Driving through rural Bosnia, you pass one abandoned building after another. Many have bullet holes or the marks of shelling; others are destroyed altogether
Money is one reason the buildings remain so decrepit, but a more significant reason may be that no one wants them
Bosnia has one of the world’s fastest-declining populations. Each year, its population shrinks by 1.4%. That has several causes: The economy is terrible and corruption is rampant, so people emigrate for work; people have little money and often little hope, so they don’t have kids; and the country can’t attract immigrants
The result is that each year, there are fewer and fewer Bosnians
A highly-educated professional in Sarajevo told me that one of the biggest issues is that “nepotism is rampant”

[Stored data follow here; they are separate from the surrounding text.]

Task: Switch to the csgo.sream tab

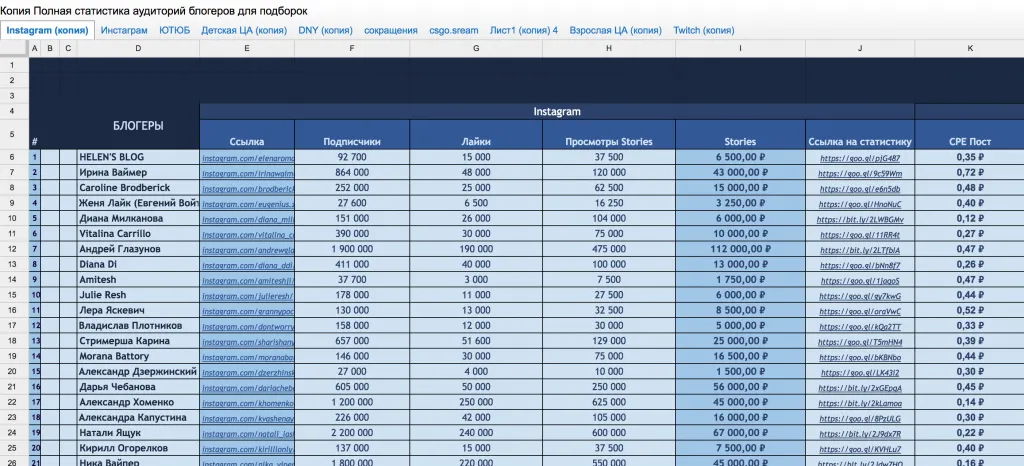Action: pyautogui.click(x=454, y=30)
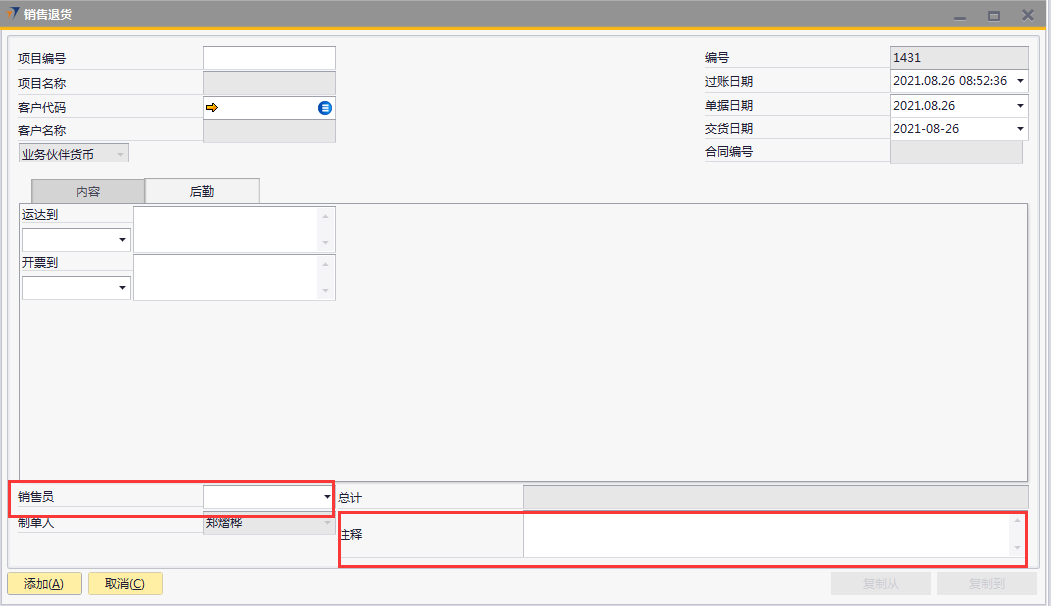Click the 注释 remarks text area
This screenshot has height=606, width=1051.
tap(766, 535)
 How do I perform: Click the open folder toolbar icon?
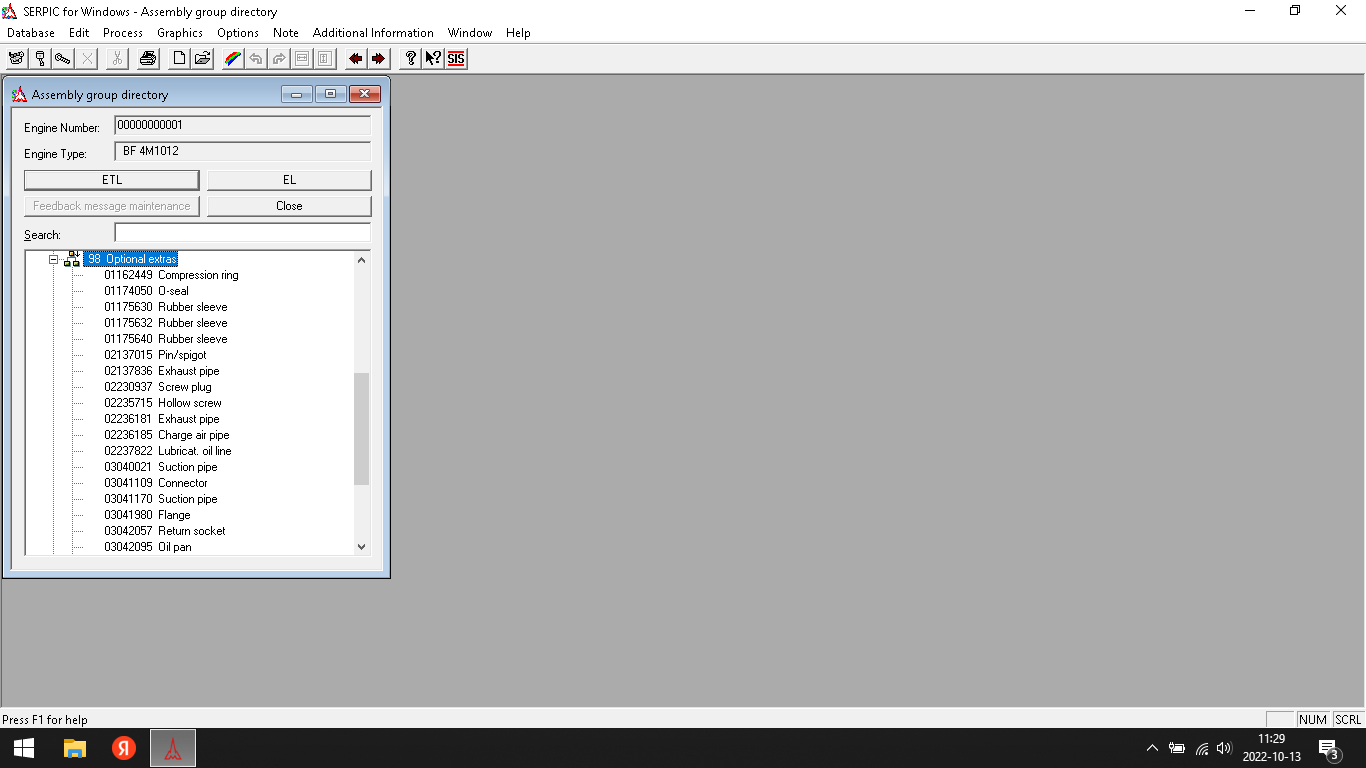click(202, 59)

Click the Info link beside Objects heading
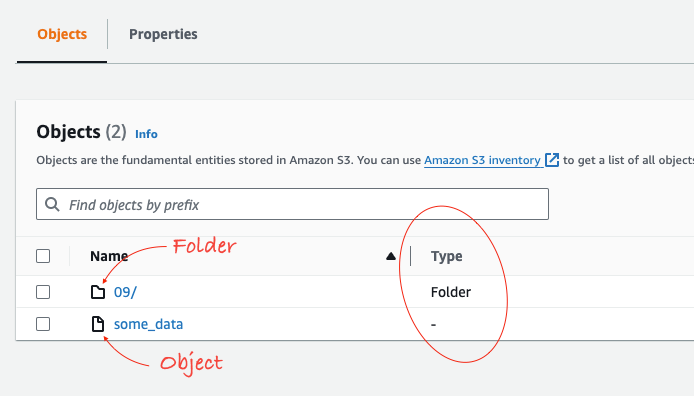[146, 134]
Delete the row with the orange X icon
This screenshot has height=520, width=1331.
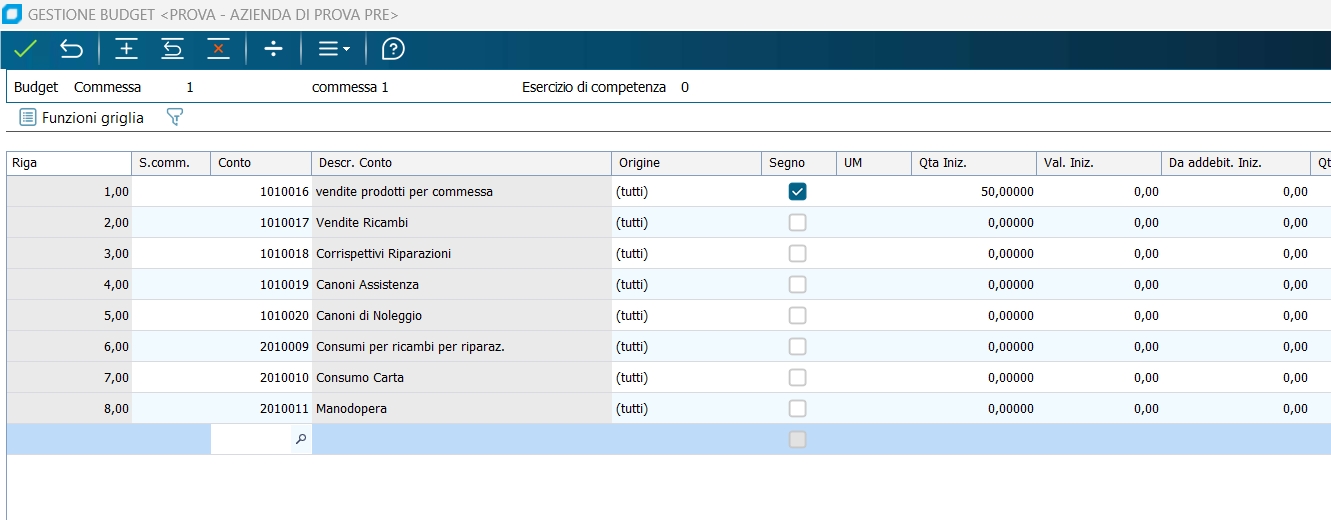(218, 49)
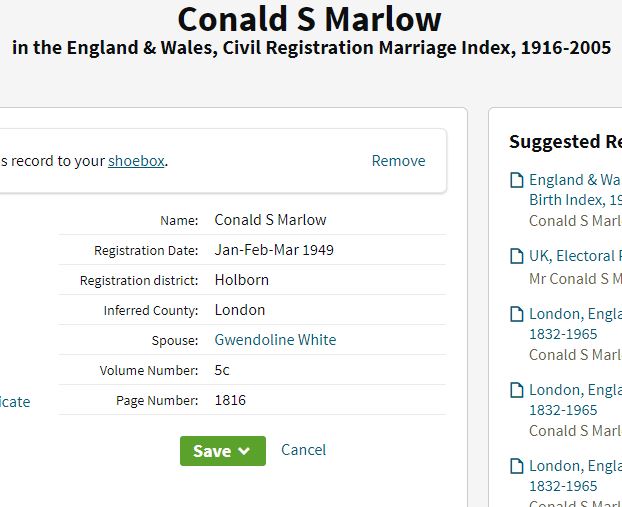
Task: Open spouse Gwendoline White's record
Action: click(x=275, y=340)
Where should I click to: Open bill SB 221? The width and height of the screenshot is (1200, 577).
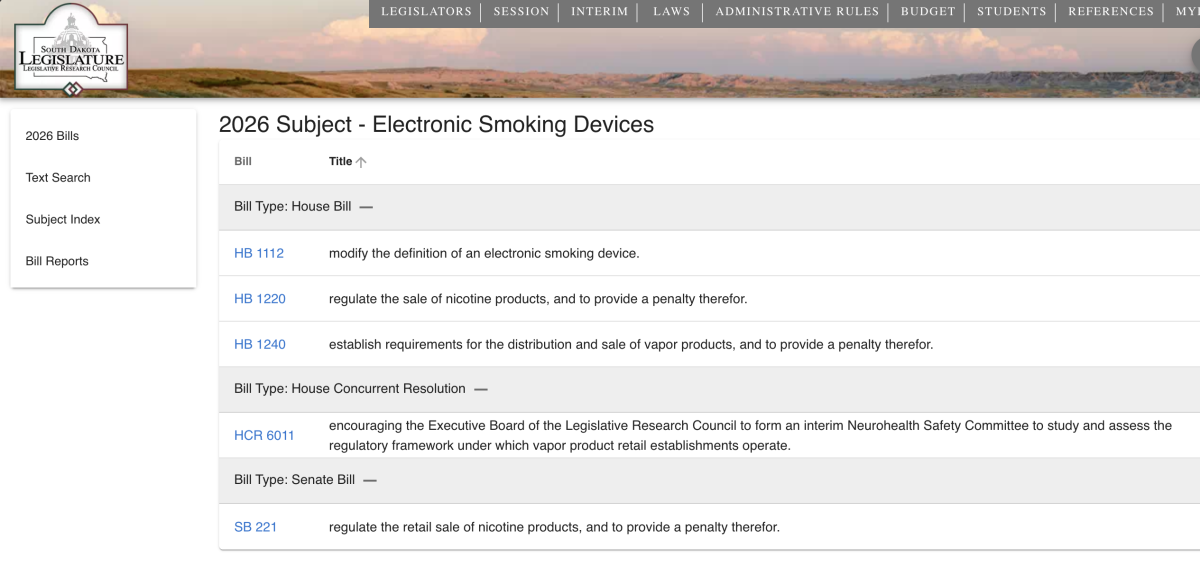coord(255,526)
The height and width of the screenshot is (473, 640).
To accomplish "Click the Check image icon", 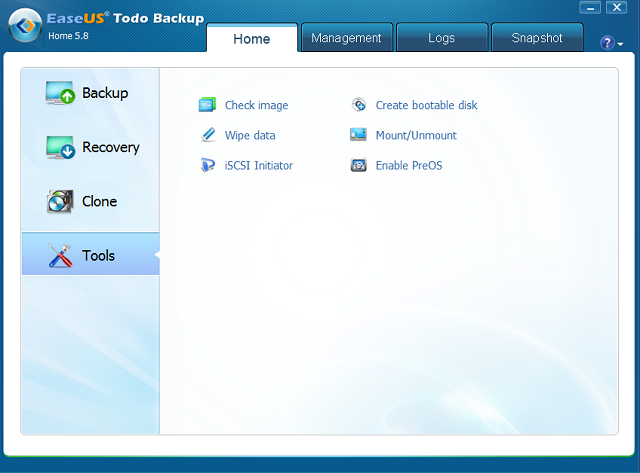I will pyautogui.click(x=207, y=105).
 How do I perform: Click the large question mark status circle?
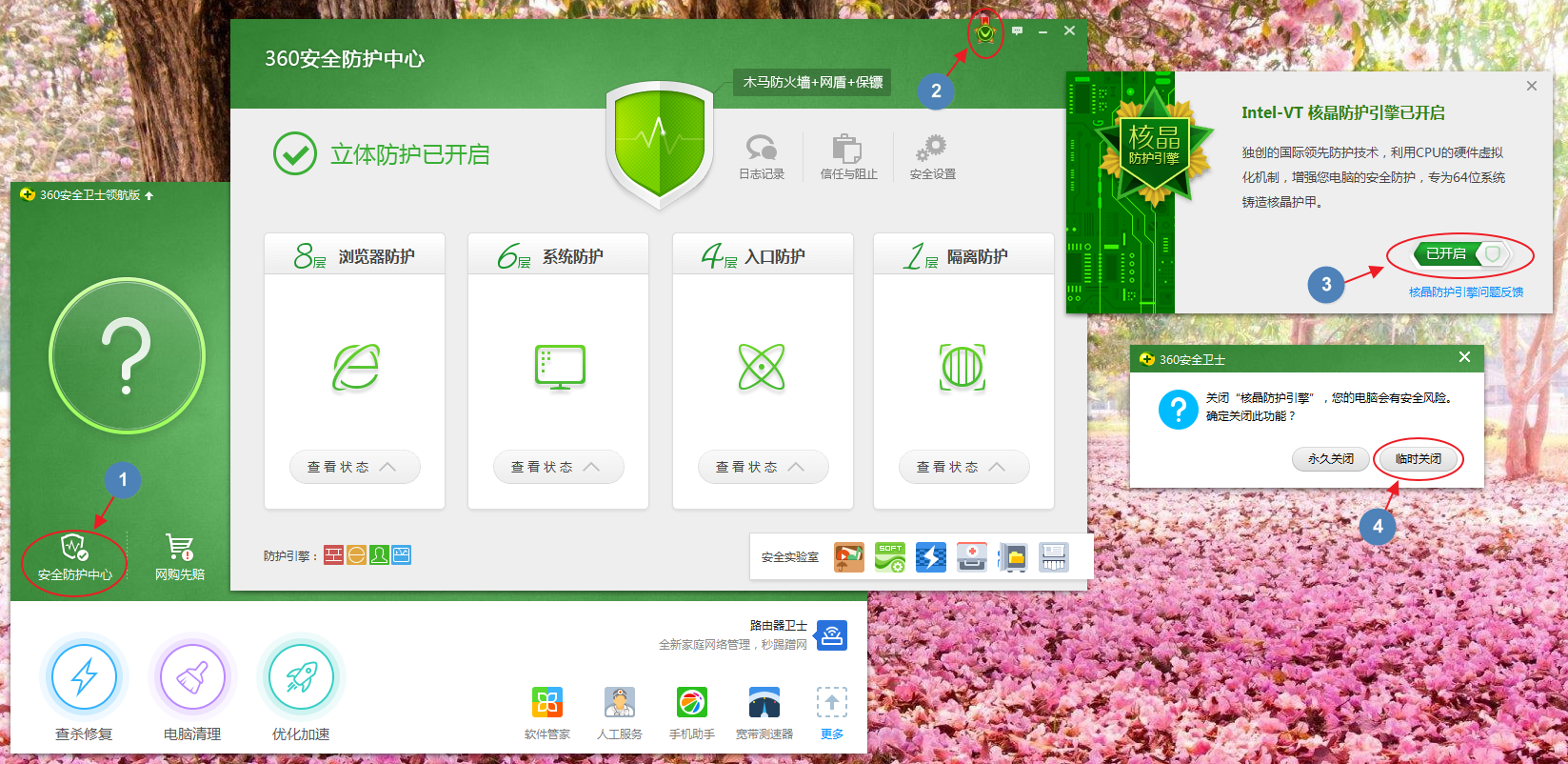(127, 356)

When I commented that connections help everywhere, he said Bosnia was worse: It’s not a matter of one qualified person beating out another because he knows the manager, he said. It’s a matter of someone totally unqualified getting hired over someone qualified because their family does a favor for the manager
He said most well-paying Bosnian jobs are allocated this way, with one exception: Foreign tech companies, which outsource to Bosnia and elsewhere in the Balkans. They’re outside of the Bosnian system, he said, and may be the most meritocratic part of the economy
For the Bosnians who leave, Germany is the most popular destination, followed by Switzerland and Austria
Those who can get American visas go there, but that is difficult. Typical German incomes are €2,000 a month, Bosnians told me, compared to €400 a month in Bosnia. Some people get visas to work legally; others sneak in or enter on tourist visas and work under the table
The declining population is turning swaths of rural Bosnia into ghost towns
“This is a dead city,” Mladim, a man in his 40s, told me of Srebrenica. “Everyone’s gone”
Those who had left included his ex-wife, who took his two kids to Germany. When I asked what he did for work, he shrugged: “No work. I’m going to Germany in January.” He spent his days drinking at a café
Another woman, in her 20s, said, “Growing up here was great. There were a lot of people…Now, it’s hard. Everyone has left”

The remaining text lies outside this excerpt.